At first blush, Secretary Mr. Carson’s act is egregious. As the head of HUD, he has a proposed $41 billion of taxpayer money at his disposal. Such frivolous and seemingly self-aggrandizing spending undermines public trust in his ability to use taxpayer funds wisely and invites accusations of corruption. It certainly doesn’t help the narrative that, as liberals have noted with derision, this scandal coincides with the proposal of significant cuts to the department’s budget.
But the more I think about it, the more I’m puzzled as to why people are so worked up about this.
Let me be clear: this certainly isn’t a good look for the Secretary of an anti-poverty department with a shrinking budget and it’s justifiable that people are irritated. At a little more than half the median annual wage, most of us would consider $31,000 an absurd sum to spend on dining room furniture. The money that pays for it does indeed come from private citizens who would probably have chosen not to buy Mr. Carson a new dining room with it.
And yet, in the realm of government waste, that amount is practically nothing.
Government has a long, and occasionally humorous, history of inefficient spending. Sometimes, it can fly under the radar simply by virtue of being bizarre. Last year, for example, the federal government spent $30,000 in the form of a National Endowment for the Arts grant to recreate William Shakespeare’s play “Hamlet” – with a cast of dogs. Other times, it seems too disconnected for the public to wrap its collective head around: in 2016, the federal government spent $1.04 billion expanding trolley service a grand total of 10.92 miles in San Diego. That average cost is $100 million per mile.
Both of those put Mr. Carson’s $31,000 dining set in a bit of perspective. It is neither as ridiculous as the play nor as great in magnitude as the trolley. So why didn’t either of those incidents receive the kind of public ire he is contending with now?
The mundanity of Mr. Carson’s purchase probably hurts him in this regard. Not many of us feel informed enough to opine on the kind of money one should spend building ten miles of trolley track, but most of us have bought a chair or table. That reference point puts things in perspective and triggers an emotional response.
Ironically, the relatively small amount of money spent might also contribute to this effect. When amounts get large enough, like a billion dollars, we tend to lose perspective – what’s a couple million here or there? But $31,000 is an amount we can conceptualize. There’s probably a political element to this as well. It’s likely that this outrage is more than a little tied to the President’s less-than-stellar popularity.

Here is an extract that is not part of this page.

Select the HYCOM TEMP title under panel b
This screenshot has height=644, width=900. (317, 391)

So it’s possible that we’re blowing this a little out of proportion for forces that are more emotional than logical. But I still think the issue is a legitimate one that deserves more public attention than it usually gets, and it would be interesting if the public were able to apply this kind of pressure to other instances of wasteful spending. (However, I won’t get my hopes up any time soon).
As interest payments on debt continue to grow as a percentage of government revenue, we may one day find ourselves in the unappealing position of having to raise taxes or cut services. To whatever extent we can save money by addressing wasteful spending, we owe it to ourselves and future generations to do so.